Pay attention kids, this is the kind of extreme metal your boy Euronymous would have enjoyed back in the day. Lancaster’s Insurgency have been around for a few years now, but their second EP ‘Militant Death Cult’ is a well of treats for fans of pre 1990 extreme metal. It’s dark, primitive, aggressive thrash in the style of early Sodom, Hellhammer, Sarcofago, and Pentegram (Chile). This is atonal, percussive extreme metal that has more in common with Discharge than it does Megadeth or Testament. Staccatod power chord riffs define the rhythm and structure of each track, with drums simply pounding along in the background adding an intense and disconcerting energy to the music.
Even the production sounds old school. It’s lo-fi certainly, but the level of reverb used douses it in that panicked darkness unique to metal of the 1980s. The vocals are reminiscent of Brian Llapitan on NME’s ‘Unholy Death’ LP (1986).
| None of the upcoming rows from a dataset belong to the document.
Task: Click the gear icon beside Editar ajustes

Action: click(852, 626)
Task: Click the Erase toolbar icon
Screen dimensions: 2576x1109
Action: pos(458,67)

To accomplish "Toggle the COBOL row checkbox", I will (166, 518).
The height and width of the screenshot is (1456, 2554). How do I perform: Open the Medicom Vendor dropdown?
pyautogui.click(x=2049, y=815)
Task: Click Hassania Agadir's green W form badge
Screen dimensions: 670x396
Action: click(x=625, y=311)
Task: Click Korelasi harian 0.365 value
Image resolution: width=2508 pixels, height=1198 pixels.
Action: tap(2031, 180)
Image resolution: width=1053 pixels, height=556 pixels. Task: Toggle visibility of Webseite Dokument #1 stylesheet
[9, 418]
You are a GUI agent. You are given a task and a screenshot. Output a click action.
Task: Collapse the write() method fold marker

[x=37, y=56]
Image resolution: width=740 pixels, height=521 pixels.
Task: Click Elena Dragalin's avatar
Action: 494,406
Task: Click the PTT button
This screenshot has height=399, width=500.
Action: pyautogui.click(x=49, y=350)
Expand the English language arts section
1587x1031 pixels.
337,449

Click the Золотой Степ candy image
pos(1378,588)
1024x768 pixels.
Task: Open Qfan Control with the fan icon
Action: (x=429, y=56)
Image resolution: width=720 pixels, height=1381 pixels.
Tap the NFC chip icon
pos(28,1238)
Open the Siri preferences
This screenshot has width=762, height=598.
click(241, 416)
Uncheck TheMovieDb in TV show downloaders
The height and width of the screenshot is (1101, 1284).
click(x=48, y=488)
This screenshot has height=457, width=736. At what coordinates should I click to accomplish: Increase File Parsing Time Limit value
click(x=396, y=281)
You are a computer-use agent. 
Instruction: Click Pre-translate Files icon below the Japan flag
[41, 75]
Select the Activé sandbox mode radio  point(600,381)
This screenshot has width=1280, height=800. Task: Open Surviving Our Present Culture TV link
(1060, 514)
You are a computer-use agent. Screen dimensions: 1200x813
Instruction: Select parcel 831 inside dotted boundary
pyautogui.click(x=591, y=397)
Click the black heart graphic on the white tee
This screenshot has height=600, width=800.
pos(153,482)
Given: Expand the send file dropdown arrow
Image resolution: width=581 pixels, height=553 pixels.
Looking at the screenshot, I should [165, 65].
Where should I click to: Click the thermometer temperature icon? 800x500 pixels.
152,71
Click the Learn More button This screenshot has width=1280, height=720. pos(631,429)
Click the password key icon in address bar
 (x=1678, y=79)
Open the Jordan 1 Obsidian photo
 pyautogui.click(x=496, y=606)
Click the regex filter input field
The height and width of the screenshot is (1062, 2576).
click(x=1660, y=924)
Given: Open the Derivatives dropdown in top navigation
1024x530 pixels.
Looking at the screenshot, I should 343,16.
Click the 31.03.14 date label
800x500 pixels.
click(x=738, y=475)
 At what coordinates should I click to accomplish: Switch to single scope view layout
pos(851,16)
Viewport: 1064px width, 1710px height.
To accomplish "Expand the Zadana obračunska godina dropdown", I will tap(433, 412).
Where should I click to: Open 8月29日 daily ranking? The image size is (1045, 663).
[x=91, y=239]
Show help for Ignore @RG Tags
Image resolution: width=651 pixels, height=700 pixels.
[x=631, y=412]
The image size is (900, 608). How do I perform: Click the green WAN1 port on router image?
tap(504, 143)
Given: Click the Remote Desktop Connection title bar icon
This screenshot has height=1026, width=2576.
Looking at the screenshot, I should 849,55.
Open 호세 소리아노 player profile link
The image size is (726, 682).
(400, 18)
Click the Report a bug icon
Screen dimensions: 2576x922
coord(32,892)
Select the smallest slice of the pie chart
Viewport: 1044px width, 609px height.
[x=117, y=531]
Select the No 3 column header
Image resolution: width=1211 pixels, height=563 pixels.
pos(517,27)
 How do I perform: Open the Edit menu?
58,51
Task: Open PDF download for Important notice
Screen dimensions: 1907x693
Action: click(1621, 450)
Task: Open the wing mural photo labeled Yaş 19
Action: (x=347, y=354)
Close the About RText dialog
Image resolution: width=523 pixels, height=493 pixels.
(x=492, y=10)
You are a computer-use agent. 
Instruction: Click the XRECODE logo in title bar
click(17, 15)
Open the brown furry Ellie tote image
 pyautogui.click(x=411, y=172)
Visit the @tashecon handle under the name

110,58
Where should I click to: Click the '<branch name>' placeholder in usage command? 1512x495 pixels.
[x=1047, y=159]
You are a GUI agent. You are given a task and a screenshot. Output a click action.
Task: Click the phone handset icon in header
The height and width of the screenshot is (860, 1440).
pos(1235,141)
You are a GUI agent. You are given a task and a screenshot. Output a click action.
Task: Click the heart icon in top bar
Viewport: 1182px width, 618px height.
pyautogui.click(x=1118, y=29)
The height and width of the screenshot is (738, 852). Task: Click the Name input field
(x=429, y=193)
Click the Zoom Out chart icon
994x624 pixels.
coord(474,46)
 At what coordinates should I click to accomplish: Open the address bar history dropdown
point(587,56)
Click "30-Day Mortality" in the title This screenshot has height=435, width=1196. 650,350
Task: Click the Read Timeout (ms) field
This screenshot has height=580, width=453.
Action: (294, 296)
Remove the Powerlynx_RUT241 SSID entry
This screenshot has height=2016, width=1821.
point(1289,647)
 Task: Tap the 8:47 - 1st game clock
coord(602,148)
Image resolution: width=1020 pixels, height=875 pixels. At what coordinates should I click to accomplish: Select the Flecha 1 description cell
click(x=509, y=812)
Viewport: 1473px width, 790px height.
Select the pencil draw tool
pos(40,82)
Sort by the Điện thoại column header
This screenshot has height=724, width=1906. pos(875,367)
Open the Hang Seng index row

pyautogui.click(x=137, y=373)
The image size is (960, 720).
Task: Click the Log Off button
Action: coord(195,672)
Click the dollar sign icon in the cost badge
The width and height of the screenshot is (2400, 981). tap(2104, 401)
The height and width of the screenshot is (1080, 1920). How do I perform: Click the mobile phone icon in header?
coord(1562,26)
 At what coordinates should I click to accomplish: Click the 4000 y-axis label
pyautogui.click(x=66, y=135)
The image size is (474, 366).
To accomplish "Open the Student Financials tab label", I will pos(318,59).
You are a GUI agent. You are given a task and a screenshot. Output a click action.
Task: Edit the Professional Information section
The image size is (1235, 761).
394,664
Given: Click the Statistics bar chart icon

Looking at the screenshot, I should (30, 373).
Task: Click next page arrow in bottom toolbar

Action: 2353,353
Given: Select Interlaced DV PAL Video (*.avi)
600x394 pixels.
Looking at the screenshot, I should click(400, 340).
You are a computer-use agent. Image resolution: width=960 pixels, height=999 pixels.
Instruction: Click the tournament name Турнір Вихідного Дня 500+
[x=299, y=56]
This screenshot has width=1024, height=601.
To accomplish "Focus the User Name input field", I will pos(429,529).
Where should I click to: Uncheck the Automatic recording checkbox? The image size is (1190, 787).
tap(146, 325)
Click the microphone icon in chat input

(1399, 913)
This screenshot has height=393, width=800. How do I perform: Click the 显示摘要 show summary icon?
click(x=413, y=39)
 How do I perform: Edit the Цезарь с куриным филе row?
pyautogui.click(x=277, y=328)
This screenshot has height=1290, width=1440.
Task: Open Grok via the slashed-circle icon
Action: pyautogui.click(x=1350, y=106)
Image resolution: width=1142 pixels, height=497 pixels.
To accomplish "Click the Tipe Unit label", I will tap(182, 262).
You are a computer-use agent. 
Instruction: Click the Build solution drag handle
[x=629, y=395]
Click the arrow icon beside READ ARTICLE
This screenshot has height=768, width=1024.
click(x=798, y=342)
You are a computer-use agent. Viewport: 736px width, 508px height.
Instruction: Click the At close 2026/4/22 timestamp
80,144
A punky mid-range rasp that is again covered in reverb, making the majority of lyrics nearly inaudible.
The music is made up of a series of shifting intensities as riffs are repeated up or down an octave. Occasionally the bass will break away into a solo of sorts, or the guitar will take a brief recess from the relentless rhythmic drive. For that reason Insurgency can pretty much get away with sticking to the same or similar pace throughout this EP, only occasionally slowing down to more conventional rock tempos. All these very simple techniques are given new significance in their context by the intense and united battering that preceded it.
In this respect it helps to look at this as minimal ambient music as oppose to anything related to rock (hear me out). The whole point is to beat the listener into submission with the appearance of monotony through repetition, which means any slight change in pitch, tempo, or intensity seems more significant owing to its rarity. For that reason the structure becomes an intriguing puzzle, and any new revelation revealed by the music a pleasant surprise. Aside from such lofty analyses of the sonic architecture however, ‘Militant Death Cult’ is the fuckest uppest.